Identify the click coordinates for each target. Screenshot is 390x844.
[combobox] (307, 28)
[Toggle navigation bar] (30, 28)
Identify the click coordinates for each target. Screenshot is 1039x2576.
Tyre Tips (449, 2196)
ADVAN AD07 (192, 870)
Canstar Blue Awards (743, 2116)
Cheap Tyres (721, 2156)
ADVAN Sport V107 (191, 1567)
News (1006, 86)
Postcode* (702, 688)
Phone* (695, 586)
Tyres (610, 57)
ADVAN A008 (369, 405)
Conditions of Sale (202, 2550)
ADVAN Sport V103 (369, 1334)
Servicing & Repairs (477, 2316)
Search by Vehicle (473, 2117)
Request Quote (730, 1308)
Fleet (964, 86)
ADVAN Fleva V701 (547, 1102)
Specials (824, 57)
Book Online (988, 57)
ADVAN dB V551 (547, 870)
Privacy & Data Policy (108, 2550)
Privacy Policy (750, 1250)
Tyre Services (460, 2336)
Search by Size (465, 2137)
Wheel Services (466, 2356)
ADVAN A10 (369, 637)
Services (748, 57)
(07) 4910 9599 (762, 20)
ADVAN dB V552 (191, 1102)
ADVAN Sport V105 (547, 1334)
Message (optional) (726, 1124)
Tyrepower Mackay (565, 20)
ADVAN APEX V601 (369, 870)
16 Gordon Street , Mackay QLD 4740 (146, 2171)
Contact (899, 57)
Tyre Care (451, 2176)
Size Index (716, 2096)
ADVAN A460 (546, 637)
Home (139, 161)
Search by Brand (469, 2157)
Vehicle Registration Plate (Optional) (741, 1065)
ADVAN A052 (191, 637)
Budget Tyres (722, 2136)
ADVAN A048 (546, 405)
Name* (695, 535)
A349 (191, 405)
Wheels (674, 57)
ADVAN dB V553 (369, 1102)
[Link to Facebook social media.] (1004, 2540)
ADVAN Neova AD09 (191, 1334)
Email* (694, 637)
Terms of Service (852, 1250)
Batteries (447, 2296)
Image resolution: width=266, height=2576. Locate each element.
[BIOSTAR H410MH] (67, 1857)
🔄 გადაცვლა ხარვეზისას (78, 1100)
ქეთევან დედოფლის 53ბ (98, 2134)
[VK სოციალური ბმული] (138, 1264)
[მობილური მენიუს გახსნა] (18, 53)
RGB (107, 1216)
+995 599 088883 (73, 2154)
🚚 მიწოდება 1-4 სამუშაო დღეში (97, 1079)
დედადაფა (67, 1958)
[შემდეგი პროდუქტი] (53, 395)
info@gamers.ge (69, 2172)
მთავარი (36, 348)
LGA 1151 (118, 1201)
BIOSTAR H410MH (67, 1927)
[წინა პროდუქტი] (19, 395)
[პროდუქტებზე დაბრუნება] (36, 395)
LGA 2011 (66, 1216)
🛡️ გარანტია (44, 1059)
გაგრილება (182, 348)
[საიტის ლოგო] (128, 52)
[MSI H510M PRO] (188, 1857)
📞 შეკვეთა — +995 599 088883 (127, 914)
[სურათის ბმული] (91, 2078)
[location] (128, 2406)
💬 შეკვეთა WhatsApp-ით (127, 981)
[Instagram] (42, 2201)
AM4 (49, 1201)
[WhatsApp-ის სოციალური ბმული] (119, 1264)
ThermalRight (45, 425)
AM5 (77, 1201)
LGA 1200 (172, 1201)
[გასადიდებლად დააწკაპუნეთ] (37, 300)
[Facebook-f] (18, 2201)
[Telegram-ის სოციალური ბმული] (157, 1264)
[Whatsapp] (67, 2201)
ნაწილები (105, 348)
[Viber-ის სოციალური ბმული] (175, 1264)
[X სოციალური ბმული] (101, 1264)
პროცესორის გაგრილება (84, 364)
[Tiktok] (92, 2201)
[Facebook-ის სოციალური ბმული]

## WHAT IS NEEDED
If a line comes after the one containing "Request Quote (730, 1308)", leave it out; set down every line of the data before it, and that line itself, exactly.

## FINAL ANSWER
Identify the click coordinates for each target. Screenshot is 390x844.
[combobox] (307, 28)
[Toggle navigation bar] (30, 28)
Identify the click coordinates for each target. Screenshot is 1039x2576.
Tyre Tips (449, 2196)
ADVAN AD07 (192, 870)
Canstar Blue Awards (743, 2116)
Cheap Tyres (721, 2156)
ADVAN Sport V107 (191, 1567)
News (1006, 86)
Postcode* (702, 688)
Phone* (695, 586)
Tyres (610, 57)
ADVAN A008 (369, 405)
Conditions of Sale (202, 2550)
ADVAN Sport V103 (369, 1334)
Servicing & Repairs (477, 2316)
Search by Vehicle (473, 2117)
Request Quote (730, 1308)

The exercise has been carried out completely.